The lore of Thanksgiving

Thanksgiving is Thursday and many of us learned the story in school. The native Americans in this time helped the pilgrims with their harvest. Many pilgrims died before Thanksgiving, 102 lost their lives to disease and other illnesses. The remaining 52 pilgrims celebrated with the Wampanoag Tribe of Massachusetts.
The first Thanksgiving dinner was to celebrate the fall harvest. Celebrating the fall harvest was an English tradition and the pilgrims had much to celebrate in their new land.

Edward Winslow stated at the time about the feast of the day, "Our harvest being gotten in, our governor sent four men on fowling, that so we might after a special manner rejoice together, after we had gathered the fruits of our labors; they four in one day killed as much fowl, as with a little help beside, served the company almost a week, at which time amongst other recreations, we exercised our arms, many of the Indians coming amongst us, and amongst the rest their greatest king Massasoit, with some ninety men, whom for three days we entertained and feasted, and they went out and killed five deer, which they brought to the plantation and bestowed on our Governor, and upon the Captain and others. And although it be not always so plentiful, as it was at this time with us, yet by the goodness of God, we are so far from want, that we often wish you partakers of our plenty." It's important to see how the Wampanoag tribe helped them hunt. Some 90 men went to hunt for the dinner but only 21 pilgrim men were left.

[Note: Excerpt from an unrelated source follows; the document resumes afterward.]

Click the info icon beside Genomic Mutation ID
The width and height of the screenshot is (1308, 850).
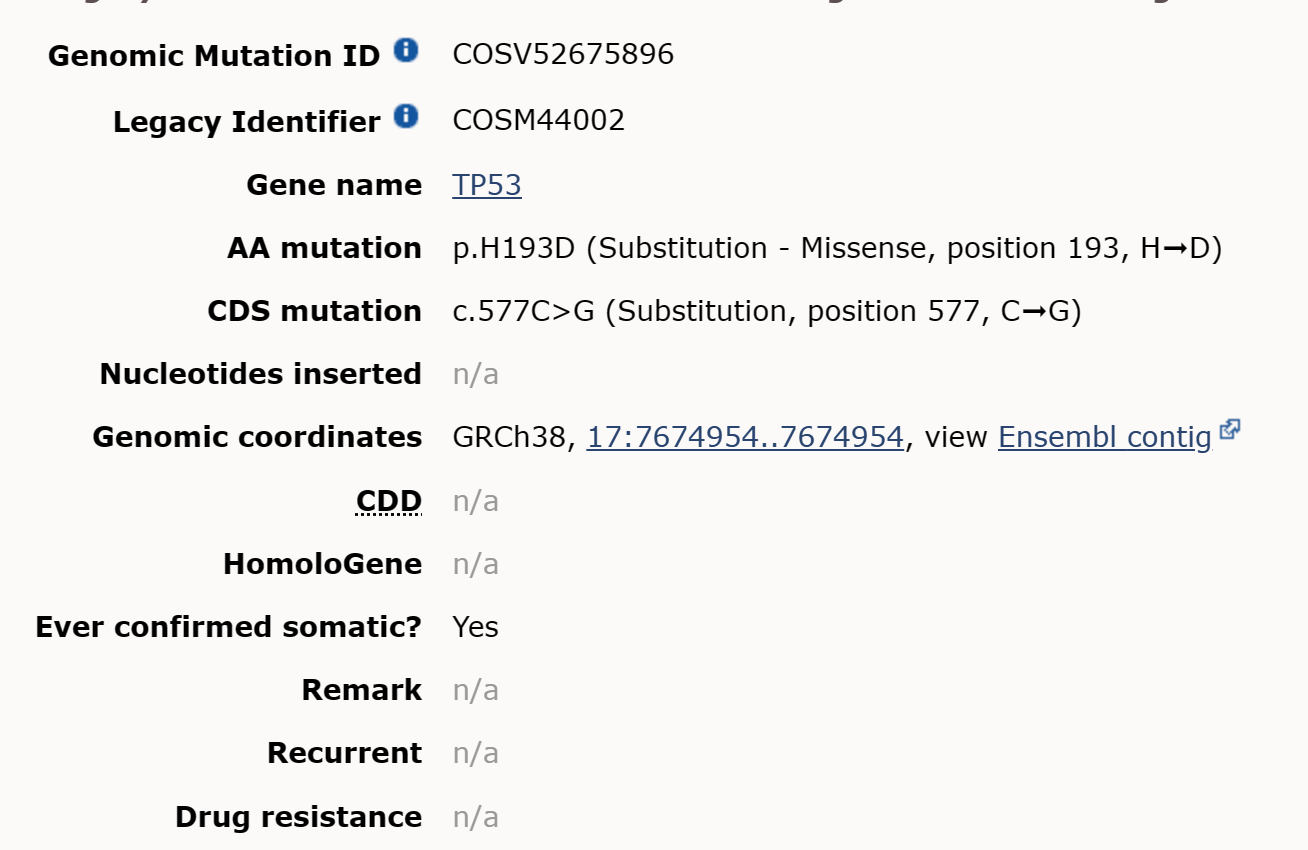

The Thanksgiving meal is not what we have today. Many dishes served during modern Thanksgiving meals were not present at the first Thanksgiving. The colonists didn't have potatoes, nor did they have butter or flour necessary for making pies. The pilgrims hadn't even built their first oven by the time of the first Thanksgiving. Cranberries might have been served but only for color or tartness, instead of as a sweet sauce. Yet today, these food items are considered traditional in many Thanksgiving meals today.

Thanksgiving was not what they called this event, they considered it a harvest celebration. It wasn't until 1854 when it was retold by Sarah Josepha Hale, who read Edward Winslow's writings, she decided to bring this historic celebration back to life. Up until then, Thanksgiving was only a regional New England holiday and wasn't celebrated across the country like it is today. Hale began publishing recipes and articles about the feast. That is how we started associating turkeys with Thanksgiving Day.

Thanksgiving did not become a national holiday until Hale began writing letters to each sitting president starting in 1846. She wrote five letters to five presidents. Abraham Lincoln was the only president who listened and supported the legislation. America was in the middle of a Civil War and it has stuck every since 1863.
So, next time someone says I know about Thanksgiving, ask them when it became a holiday. It took many years to become a holiday, but it is now a holiday celebrated by all instead of just the New England states.

This year at your Thanksgiving dinner, don't forget to say what you are thankful for. There is so much to be thankful for but for me, I am thankful to be with my family.